Damn that's nice! Congrats!


----------



## Driftpr (Mar 15, 2018)

Hornet anybody!!!!


----------



## RatRodJames (Mar 23, 2018)

hey that's a beauty!!! impressed!


----------



## Dgoldman (Mar 23, 2018)

Really clean!! Nice score!


----------



## mike (Mar 23, 2018)

1956 Deluxe hornet, nice Rider especially with the Bendix 2 speed, going to replace the sturmey 

 with a Schwinn pork chop


----------



## Driftpr (Apr 3, 2018)

Bump


----------



## Driftpr (Apr 16, 2018)

Bump


----------



## Driftpr (May 8, 2019)

*Got This beauty out for some cleaning.


















*


----------



## Brutuskend (May 8, 2019)

Wow, that looks like it was never ridden!
I thought I scored on my 55 deluxe


----------



## Rivnut (May 9, 2019)

Can anyone tell me what years the Hornets came equipped with painted rims and what years they came equipped with chrome plated rims?


----------



## GTs58 (May 9, 2019)

Rivnut said:


> Can anyone tell me what years the Hornets came equipped with painted rims and what years they came equipped with chrome plated rims?

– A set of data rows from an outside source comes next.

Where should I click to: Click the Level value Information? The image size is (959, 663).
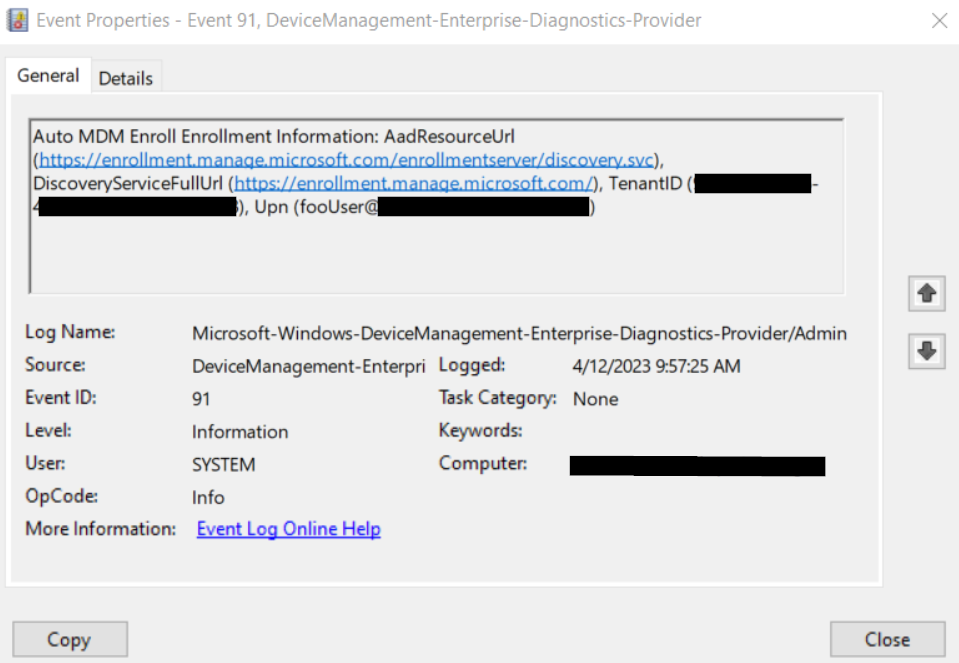pyautogui.click(x=240, y=432)
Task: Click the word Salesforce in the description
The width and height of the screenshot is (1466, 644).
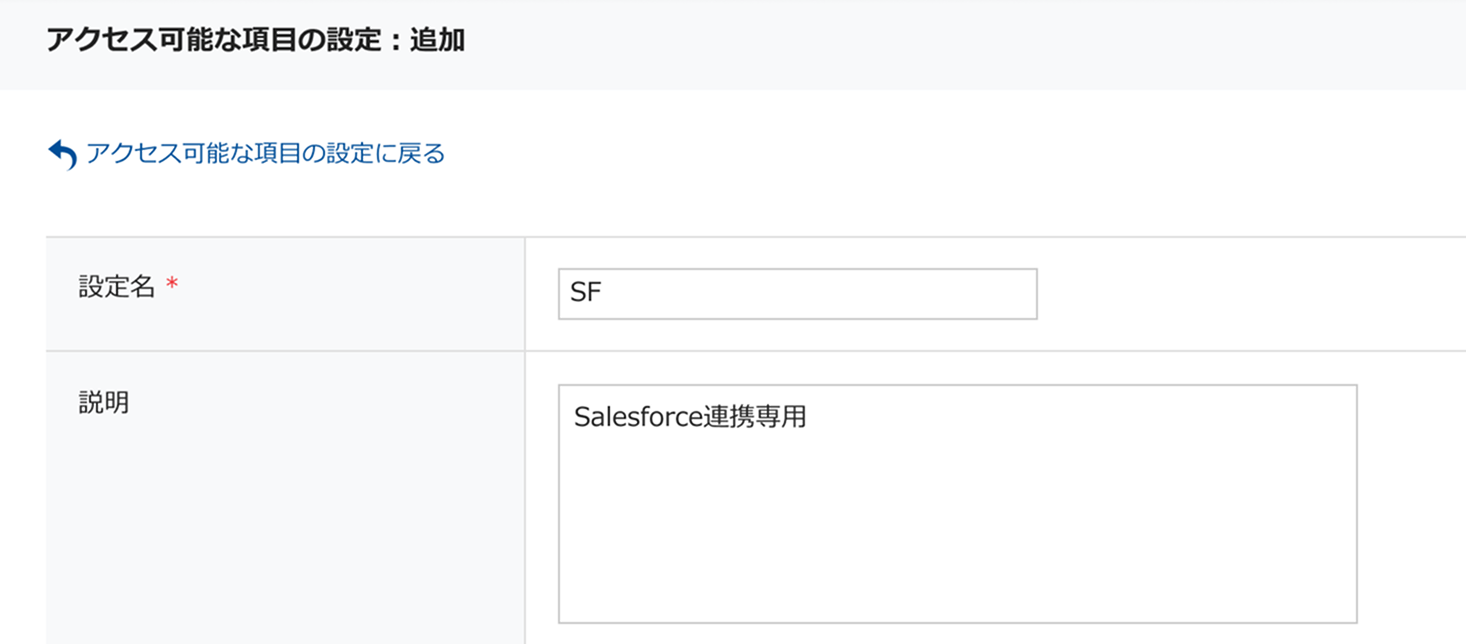Action: pyautogui.click(x=638, y=417)
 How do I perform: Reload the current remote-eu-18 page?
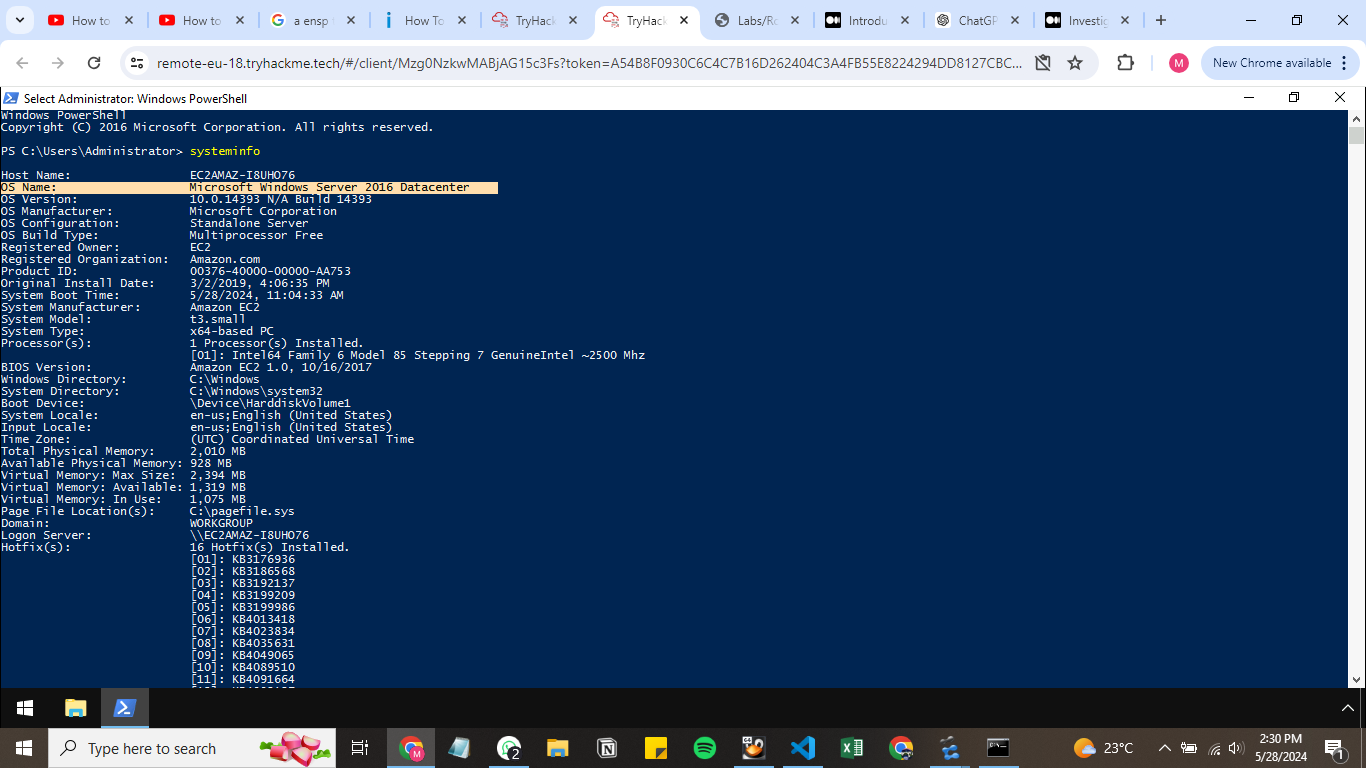[x=95, y=62]

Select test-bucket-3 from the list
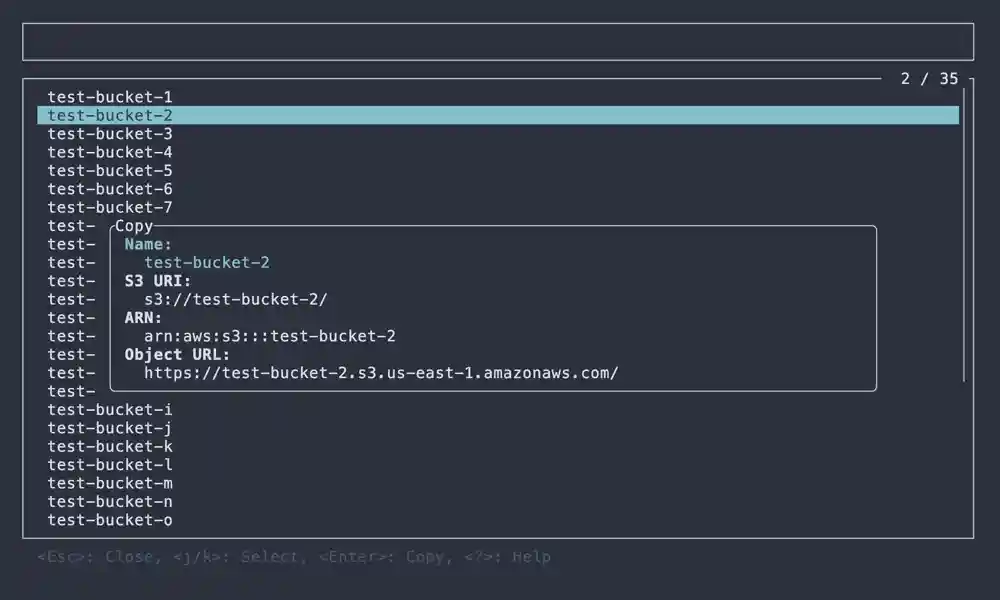pos(110,134)
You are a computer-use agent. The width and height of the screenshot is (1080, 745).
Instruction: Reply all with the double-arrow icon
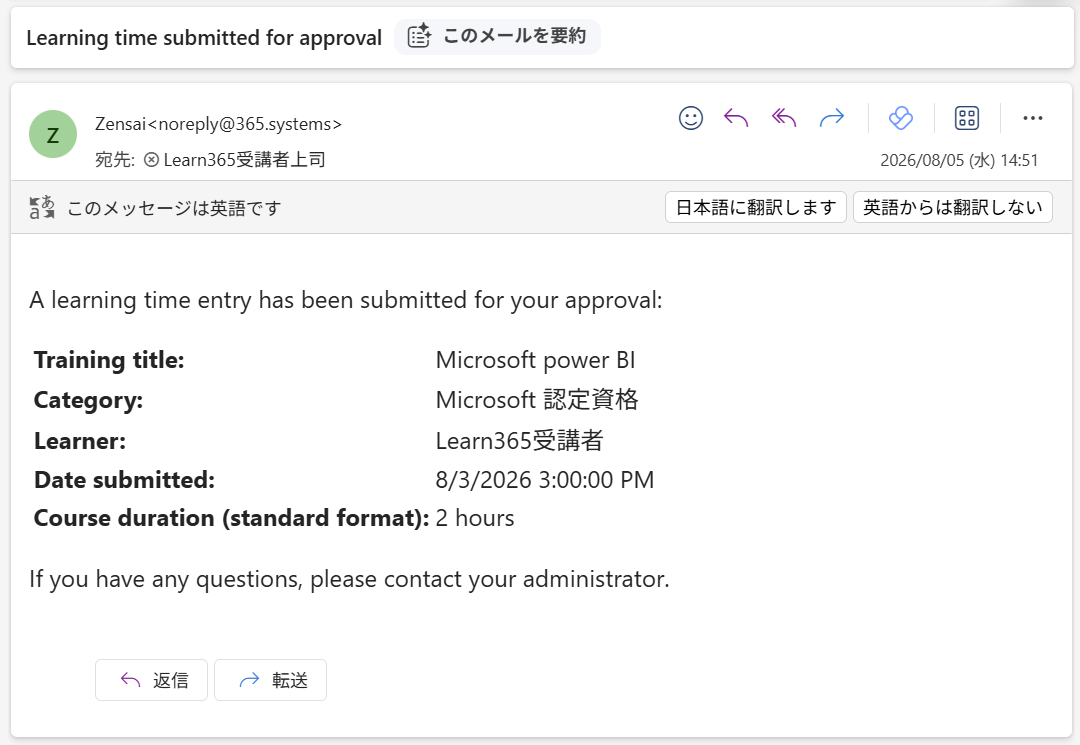click(x=784, y=118)
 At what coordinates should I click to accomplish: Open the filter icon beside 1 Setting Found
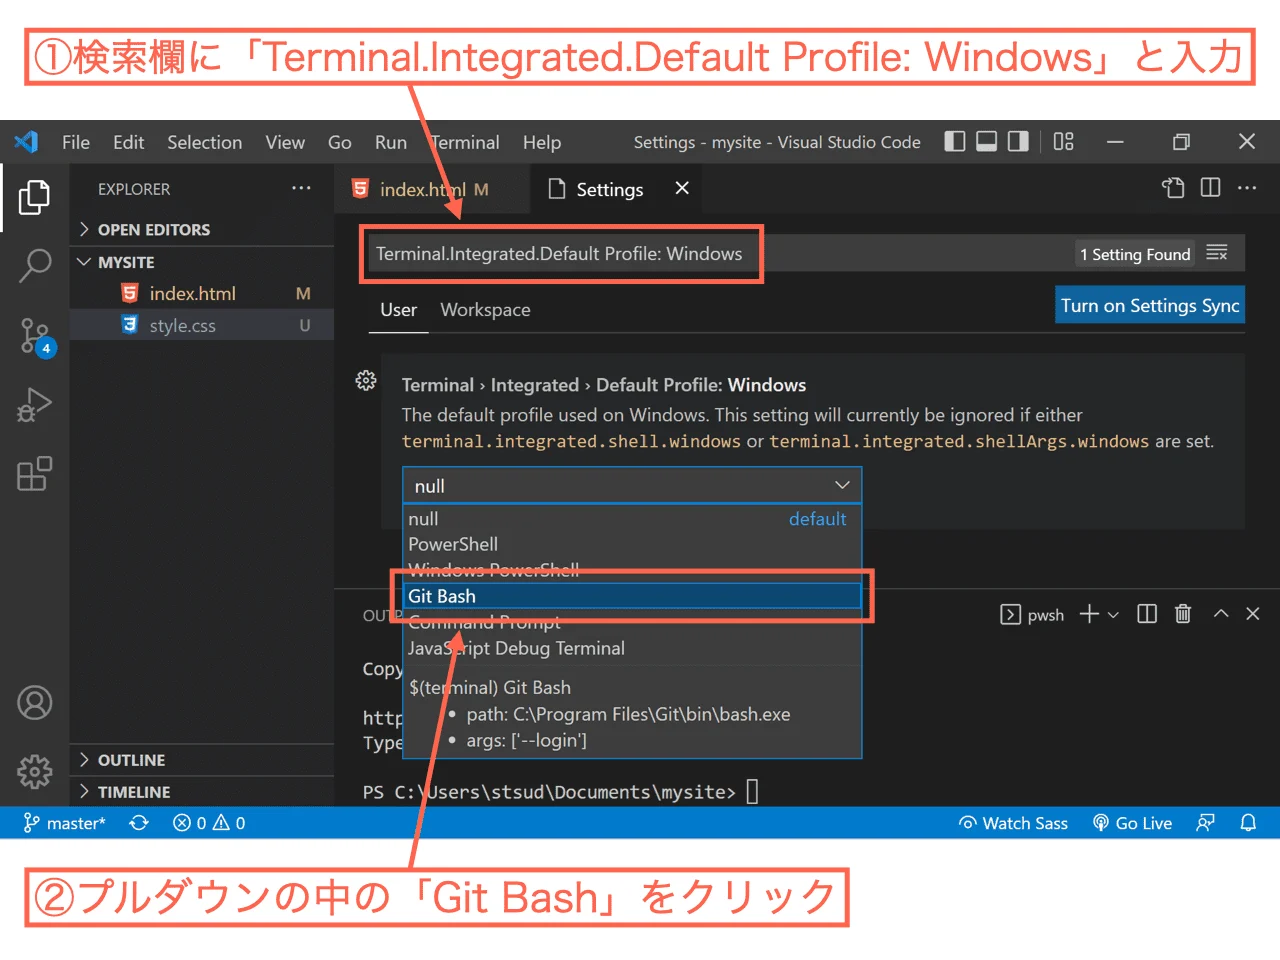coord(1218,253)
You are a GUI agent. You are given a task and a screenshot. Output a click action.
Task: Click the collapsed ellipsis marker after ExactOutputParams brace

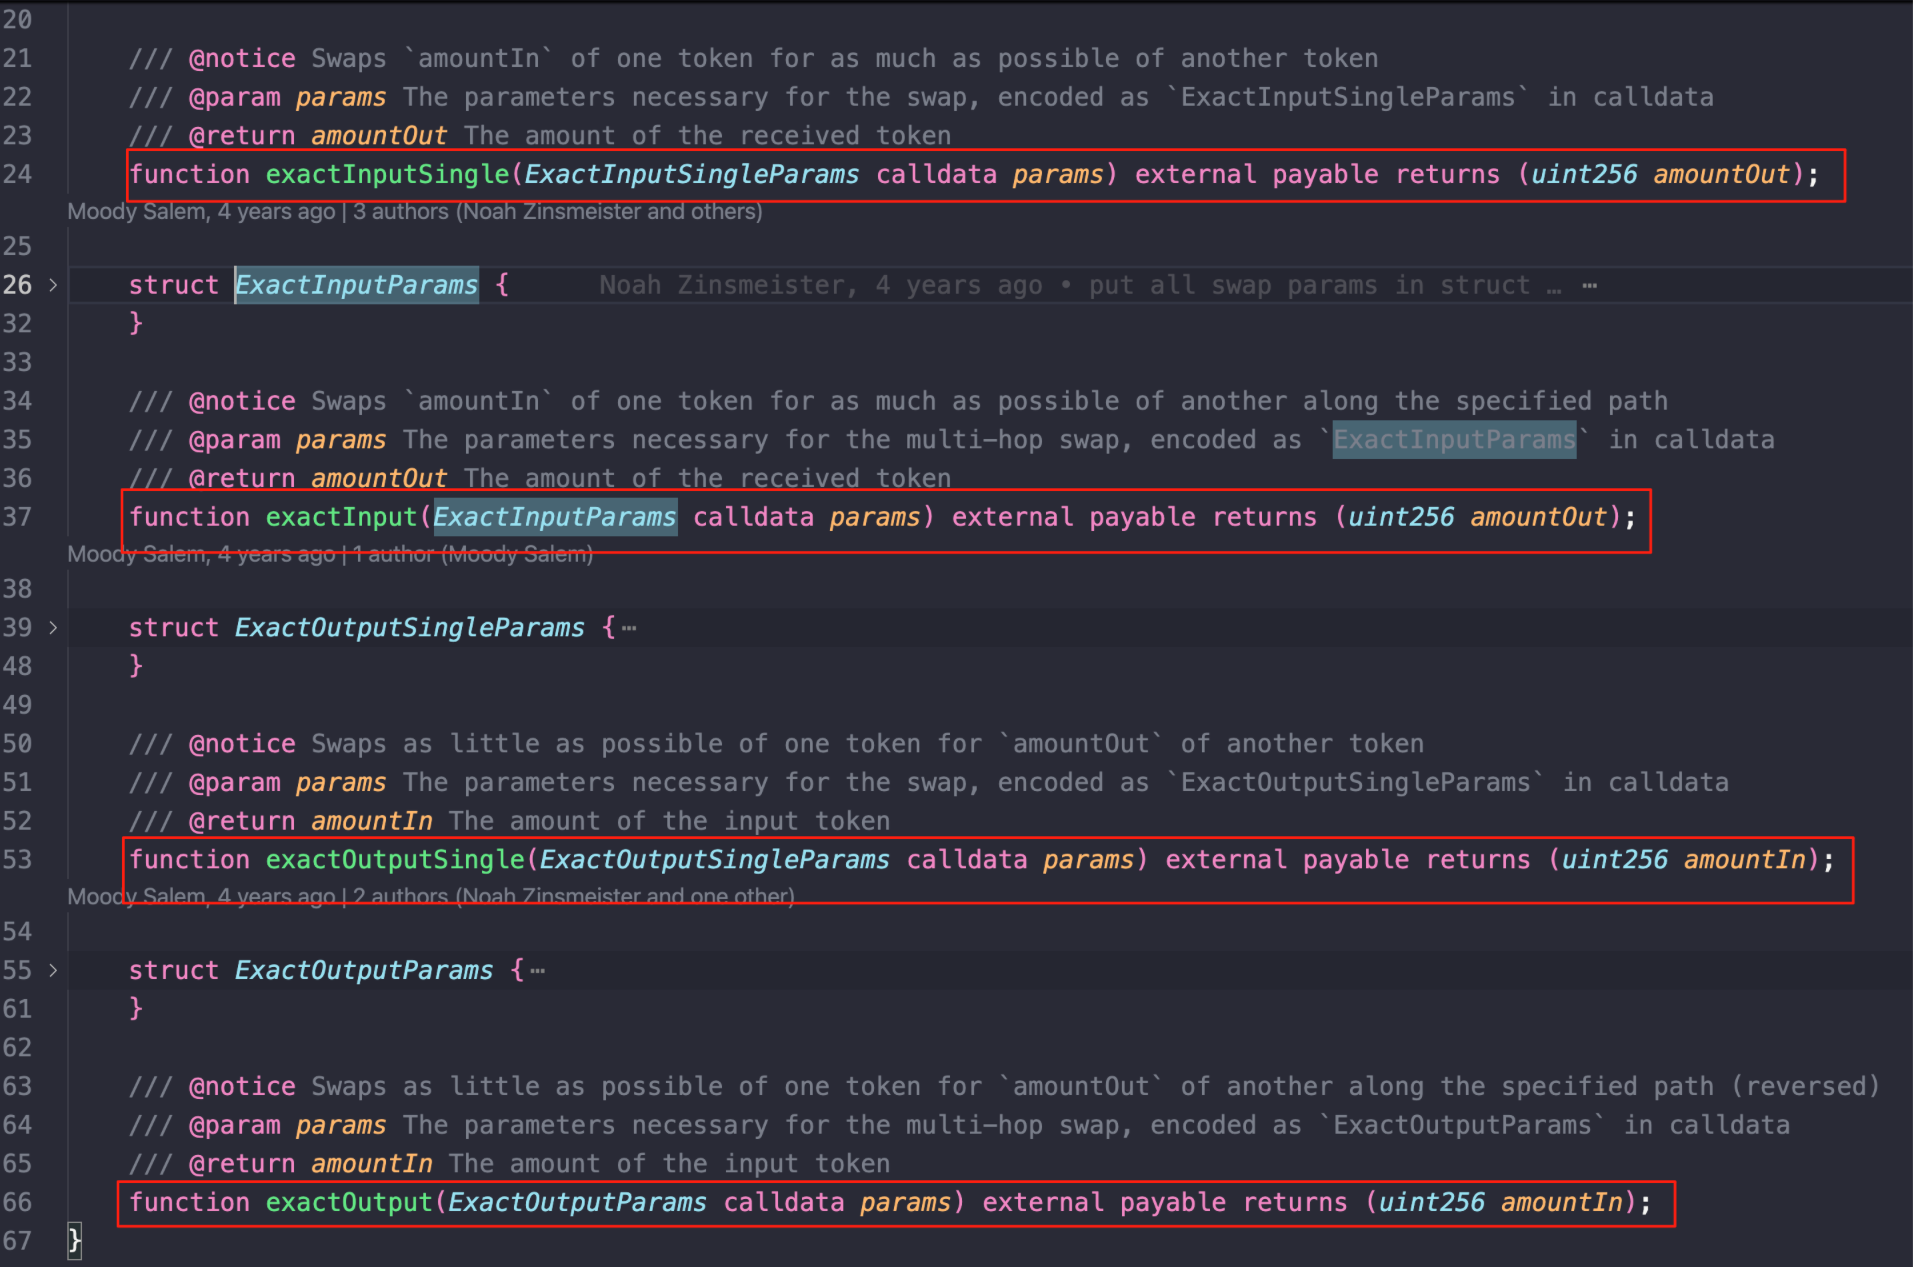[538, 972]
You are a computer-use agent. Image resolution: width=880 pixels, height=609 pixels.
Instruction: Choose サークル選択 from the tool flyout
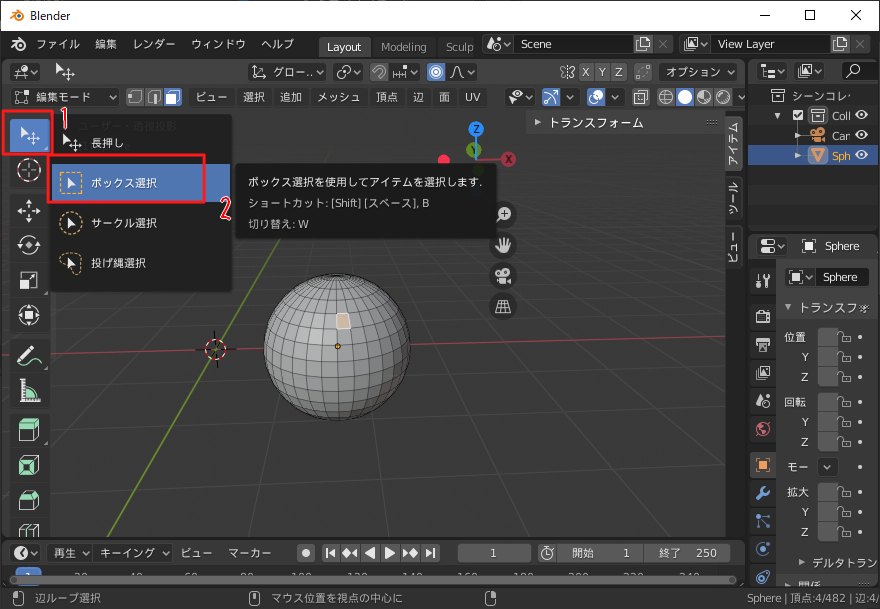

This will take some time. The first few (5) years the Hornet model B-19 had enameled rims then in 55 the Deluxe had chrome and the standard was enameled. For 56 the Deluxe was a balloon with chrome and the standard was a Middleweight with painted. For 57-58 both Hornets were middleweights, Deluxe chrome and standard painted. The 59 and 60 models were both chrome. In 61 they came with painted but had optional chrome. No 62's? and the 63-64's were painted.


----------



## Rivnut (May 10, 2019)

OUTSTANDING young man.  This is a great help.  Thank you.  I know this took some time and I really appreciate it.

Ed


----------



## Driftpr (Jun 16, 2020)

*Summer time is here time to clean this girl































*


----------